To him who presses on, at each degree new visions rise.—Julia Ward Howe.

To doubt is failure, and to dare, success.—Frederick Lawrence Knowles.

It’s nothing against you to fall down flat, but to lie there is disgrace.—Edmund Vance Cooke.

Where is the boy who cannot see the fallacy in such illogical reasoning as this: “Now, I will be careless while I am young so that I may be careful when I am older. I will remain ignorant and poorly informed while I am a boy, so that I may be wise when I am a man. I will bend one way while I am a twig so that I shall incline in another direction when I become a tree. I will do wrong things while my character is being formed so that I may do right things when my habits become fixed.” All such reasoning is very, very foolish, isn’t it? And yet there are some illogical youths who deem it will be easy to have one character and disposition as boys and quite a different one when they come to be men. By some strange hocus-pocus they hope to be able to sow a crop of “wild oats” and later on reap a harvest of good wheat. It cannot be done.

Do it right now and do it well.—John Townsend Trowbridge.

Any farmer’s boy will tell you that “as ye sow, so shall ye reap.” When the farmer wishes to harvest wheat he does not sow oats. When he wishes a crop of potatoes he does not plant gourds. He has learned that what he plants in the spring he will harvest in the autumn. It is equally as true of life. That which we sow in youth we reap in our maturer years. We must not try to deceive nature and our own consciences. We shall get back from the years what we give to the years.

Condemn no creed! Dig deep beneath the sod and at the root thou’lt find the truth of God.—Alicia K. Van Buren.

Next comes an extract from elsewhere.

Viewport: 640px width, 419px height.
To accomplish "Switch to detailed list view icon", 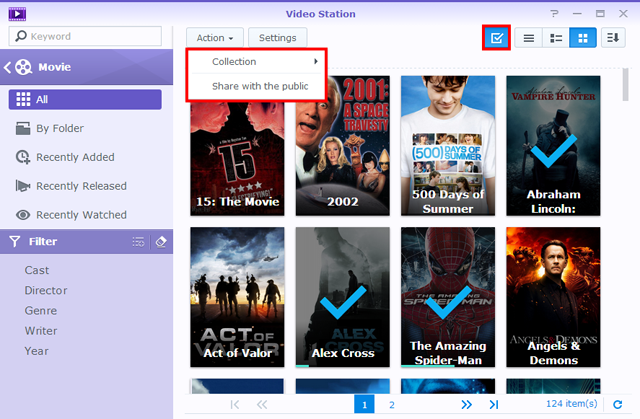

The boy who early gets into the habit of doing things right is pretty sure to go on doing them so all his life, and without much effort on his part. The will is strengthened by exercise in the same manner as are the muscles. We learn to do easily that which we do often.

It is adversity, not prosperity, which breeds men; as it is the storm, and not the calm, which makes the mariner.—Melvin L. Severy.

The slow long way may be the best.—Nathan Haskell Dole.